The funds were first swept automatically into an account held by CLUSI, LeadClick's sister subsidiary, which subsequently transferred the funds into CoreLogic's central treasury, pursuant to the shared services agreement
The district court reasoned that the advances constituted gratuitous transfers that could not give rise to a legitimate claim to repayment because there was no formal debtor-creditor relationship in place between LeadClick and CoreLogic. But, as Amici Curiae point out, the lack of a formal agreement is not surprising in the shared services context. The FTC's own expert acknowledged that it is not customary to use promissory notes or charge interest on intercompany advances made pursuant to a shared services program. Requiring such documentation “is incompatible with the very purpose of shared services: streamlining operations and increasing efficiency by reducing excess paperwork.” Amici Br. at 6. An interest charge would also be artificial, because the companies were consolidated under general accounting principles for public companies. Under these circumstances, the lack of a formal loan agreement does not create suspicion that the transactions were a sham.

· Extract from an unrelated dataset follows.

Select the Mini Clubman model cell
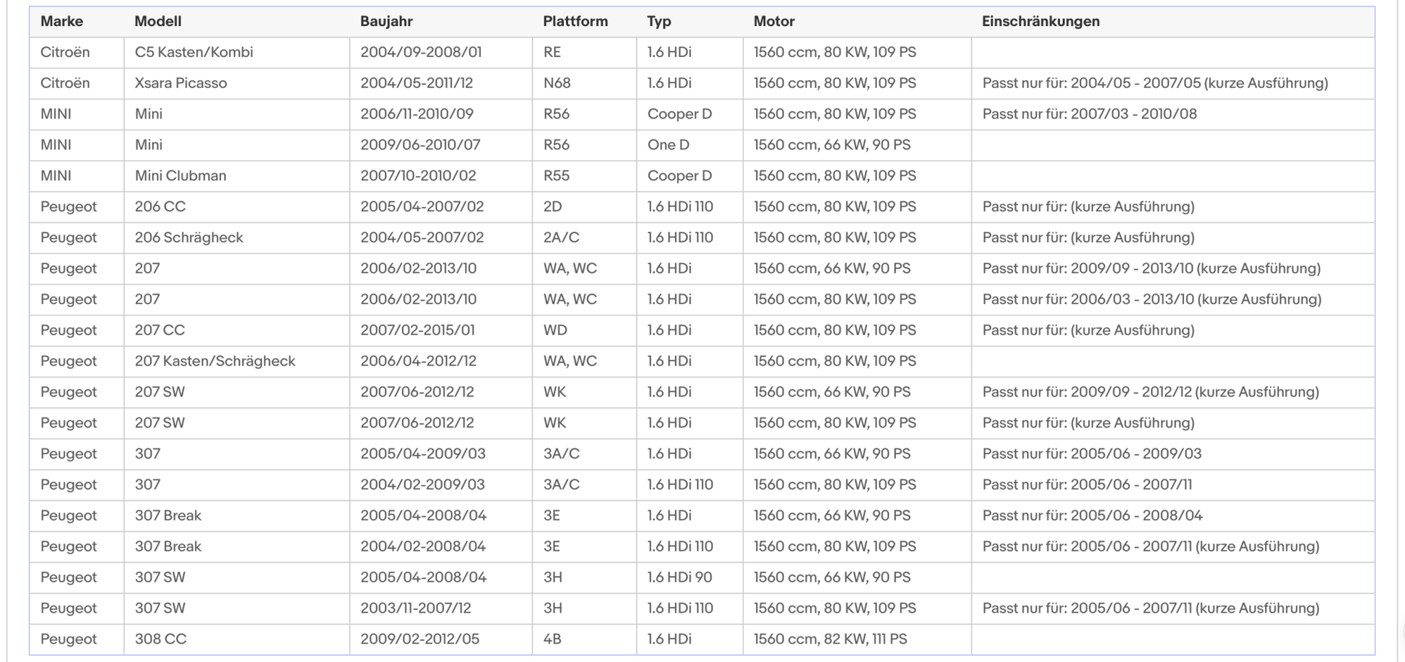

Even without the formalities of an arm's-length loan agreement, it is undisputed that CoreLogic advanced funds to LeadClick, both parties intended these advances to be repaid, and the August 30 Transfer reduced the outstanding intercompany balance. Under these facts, CoreLogic's claim to the August 30 Transfer was therefore legitimate. Accordingly, CoreLogic was not a proper relief defendant, and the district court erred in ordering it to disgorge the funds it received from LeadClick.
Similarly, CoreLogic's claim is not undermined by the fact that LeadClick's ability to repay depended upon its future business performance. Repayment of an uncollateralized loan based on a borrower's income generally depends upon the borrower's ability to generate revenue.
For the reasons set forth above, the judgment of the district court imposing liability on the defendants is AFFIRMED with respect to LeadClick and REVERSED with respect to CoreLogic, and we REMAND with instructions to the district court to enter judgment in favor of CoreLogic.